— Work to complete —
Reproduce the rows below verbatim, starting at the line that contains "Task: Click the 改正日 button" and stopping after the line that contains "point(210,41)".

— Material provided —
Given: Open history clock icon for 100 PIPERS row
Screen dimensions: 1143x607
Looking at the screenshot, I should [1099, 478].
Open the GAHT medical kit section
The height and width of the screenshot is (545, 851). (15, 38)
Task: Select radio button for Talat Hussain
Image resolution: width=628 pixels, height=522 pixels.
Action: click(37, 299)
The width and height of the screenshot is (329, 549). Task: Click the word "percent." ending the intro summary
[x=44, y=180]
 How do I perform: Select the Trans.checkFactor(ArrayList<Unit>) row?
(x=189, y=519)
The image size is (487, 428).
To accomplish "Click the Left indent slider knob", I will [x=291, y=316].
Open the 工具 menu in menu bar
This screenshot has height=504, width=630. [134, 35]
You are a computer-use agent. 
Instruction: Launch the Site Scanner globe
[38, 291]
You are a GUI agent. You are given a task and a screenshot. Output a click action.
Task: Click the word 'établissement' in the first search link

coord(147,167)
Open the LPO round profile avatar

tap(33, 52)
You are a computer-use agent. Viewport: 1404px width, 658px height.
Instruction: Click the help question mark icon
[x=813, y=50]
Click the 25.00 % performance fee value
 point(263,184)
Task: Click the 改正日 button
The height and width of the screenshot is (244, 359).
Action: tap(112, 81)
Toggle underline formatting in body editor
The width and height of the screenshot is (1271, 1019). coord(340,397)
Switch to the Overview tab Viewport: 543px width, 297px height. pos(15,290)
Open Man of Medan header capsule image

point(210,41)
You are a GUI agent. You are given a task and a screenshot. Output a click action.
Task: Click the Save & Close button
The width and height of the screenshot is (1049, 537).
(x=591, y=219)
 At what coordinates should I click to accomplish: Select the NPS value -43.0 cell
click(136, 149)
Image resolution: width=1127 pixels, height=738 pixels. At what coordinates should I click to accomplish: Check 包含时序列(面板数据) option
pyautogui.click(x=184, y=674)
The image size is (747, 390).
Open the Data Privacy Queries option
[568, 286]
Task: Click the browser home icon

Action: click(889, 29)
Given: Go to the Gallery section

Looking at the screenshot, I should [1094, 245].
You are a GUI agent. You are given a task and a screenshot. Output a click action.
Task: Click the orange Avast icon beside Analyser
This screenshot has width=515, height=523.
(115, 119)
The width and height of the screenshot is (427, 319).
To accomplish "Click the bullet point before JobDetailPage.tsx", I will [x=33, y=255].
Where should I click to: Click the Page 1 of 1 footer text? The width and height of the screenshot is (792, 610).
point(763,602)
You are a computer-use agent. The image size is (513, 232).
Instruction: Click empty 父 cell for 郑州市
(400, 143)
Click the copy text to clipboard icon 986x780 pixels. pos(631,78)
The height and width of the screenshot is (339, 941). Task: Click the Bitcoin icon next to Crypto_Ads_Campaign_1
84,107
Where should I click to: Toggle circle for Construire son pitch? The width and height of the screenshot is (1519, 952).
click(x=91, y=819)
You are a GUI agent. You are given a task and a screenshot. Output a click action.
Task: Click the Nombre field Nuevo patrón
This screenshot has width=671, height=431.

— Problem solution —
Task: Click the 改正日 button
The height and width of the screenshot is (244, 359).
Action: tap(112, 81)
Toggle underline formatting in body editor
The width and height of the screenshot is (1271, 1019). coord(340,397)
Switch to the Overview tab Viewport: 543px width, 297px height. pos(15,290)
Open Man of Medan header capsule image

point(210,41)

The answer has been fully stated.